SELECTED EXCERPT:
※ ※ ※

The only reason I mention my (admittedly) eccentric and rabid adulterations – today I am also getting a different vetiver oil today to add to my Serge Lutens Vetiver Oriental, which is just….boring – is that this oil, a rather rough and beardy vetiver which is not particularly refined, is actually very cheap. Just a handful of dollars. So if this is the main component of Vetiver Java (which it is), it does feel like a bit of a rip off. At $225 for 100ml (in niche terms only mid-brow, but still not a cheapie), my first impression of this was that there was nothing but alcohol and essential oil, unadorned.
(A friend sent me a link to an interesting podcast, the other day, incidentally, about how much the ingredients in perfume really cost, and whether lovers of any particular perfume, when financially pressed, would ever go for a copycat/dupe : I would like to know your thoughts on the subject; I am too pretentious and aesthetically conscious to fill my shelves with fakes with dumb names in ugly bottles personally but it certainly did all make me think).

Creator of Vetiver Java, Gian Luca Perris – the brand uses different perfumers for its creations, including Jean Claude Ellena for the superlative florals mentioned above – describes the selection of this particular vetiver note as follows:
«I have been smelling different qualities of vetiver – Haiti, Bourbon – with bold and intense scents, but too clean, transparent, linear. Then, I lingered over a vetiver from the island of Java, less used in perfumery, which I found intriguing, pungent, smoky, burned-like, with surprising floral, green and spicy nuances. It wasn’t love at first sight, but at the end the arrogance of its intensity conquered me.»
I like the idea of an ‘arrogant’ essential oil, and agree that there is something brusque, but magnetic in this specific varietal that works, eventually, when you get used to it (for me anyway – I have quite a lot of it, currently, two weeks in, on my winter coats alongside vintage Chanel No 19, sighing each time I walk by them or put them on). If you are not going to give me exquisite orchestration in a perfume then I am also, in general, at least drawn to fragrances that highlight one note and do it well; Aurelien Guichard’s Matiere Premiere range manages this expertly in scents such as Neroli Oranger and Encens Suave; you can smell the quality of the essences, they speak for themselves (they sing), but they are also arranged and blended in a way that is cleverly synergistic. For me, there should, with a luxury end perfume, never be the sense that I could just do this at home ; yes, there are tinkerings of citrus, here, in Vetiver Java, a base musk, and what I refer to personally with horror as ‘the endocrine’: a sour, industrial note that is way too prominent in many other famous vetivers (and perfumes in general these days) such as Chanel Sycomore, which I have decided, definitively, I now don’t like (I was on a bit of a spree on Wednesday evening, going around everywhere, spraying Vetiver Extraordinaire by Malle in copious amounts- again, ‘meh‘ – Hermes Vetiver Tonka – ditto, though I have it and sometimes it is perfect for the nutty coumarinic blanket of the base (and which you definitely couldn’t do by yourself).

※ ※ ※

EXCERPTED DATA:
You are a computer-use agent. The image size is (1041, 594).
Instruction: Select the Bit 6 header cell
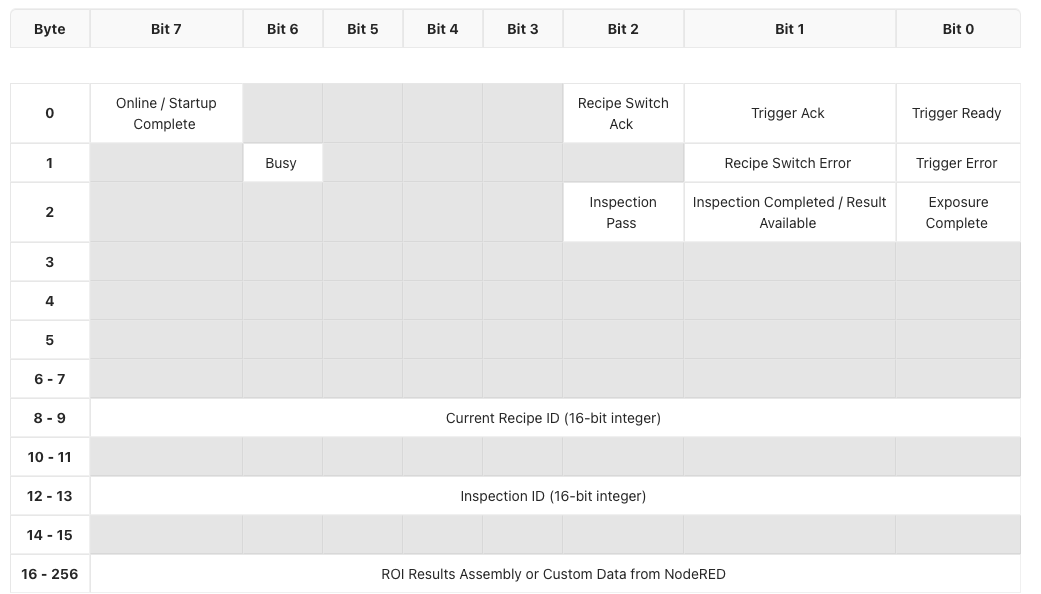282,29
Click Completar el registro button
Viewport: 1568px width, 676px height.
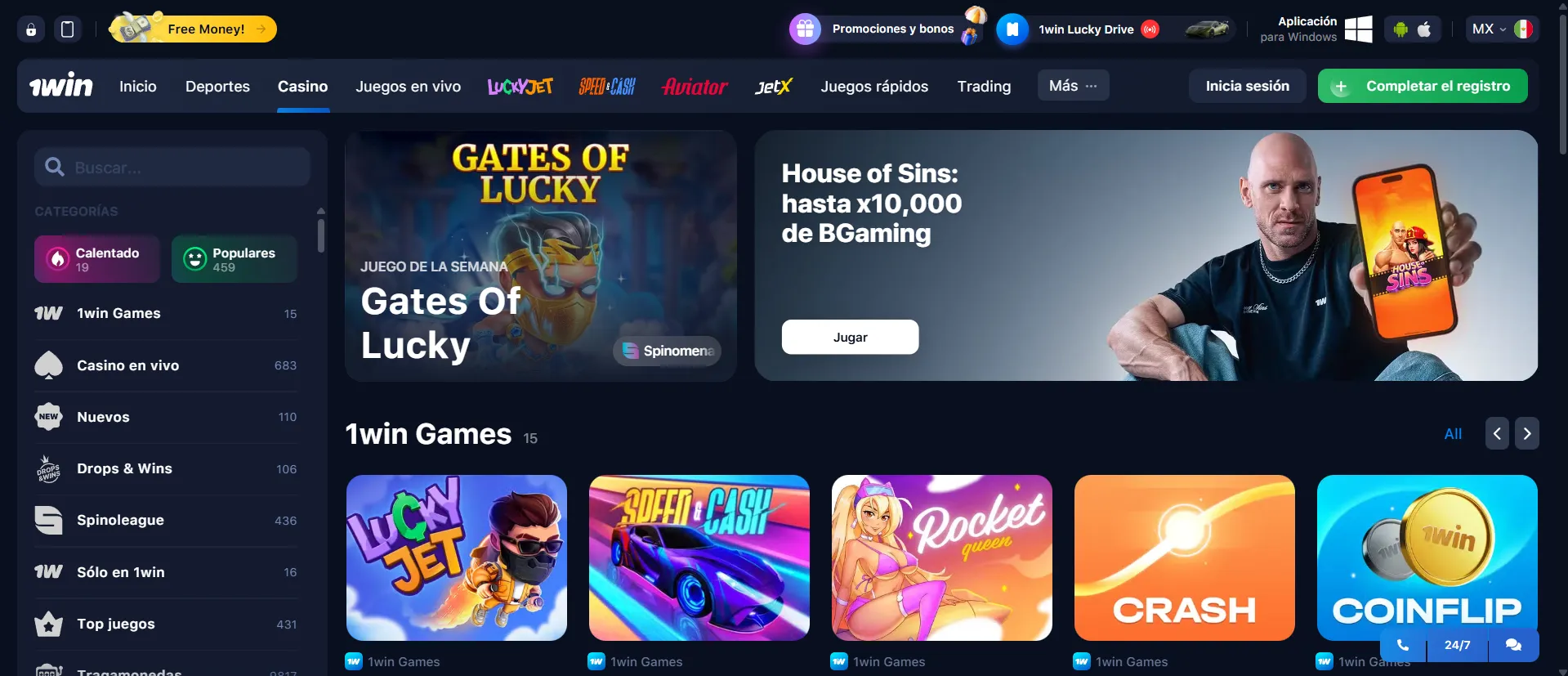1423,86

※ ※ ※

WHAT YOU SHOULD DO: Reproduce the part of the Vetiver Java review starting at "The only reason" and ending at "essential oil, unadorned.", word for word. This material has no connection to the Vetiver Java review.

YOUR SOLUTION:
The only reason I mention my (admittedly) eccentric and rabid adulterations – today I am also getting a different vetiver oil today to add to my Serge Lutens Vetiver Oriental, which is just….boring – is that this oil, a rather rough and beardy vetiver which is not particularly refined, is actually very cheap. Just a handful of dollars. So if this is the main component of Vetiver Java (which it is), it does feel like a bit of a rip off. At $225 for 100ml (in niche terms only mid-brow, but still not a cheapie), my first impression of this was that there was nothing but alcohol and essential oil, unadorned.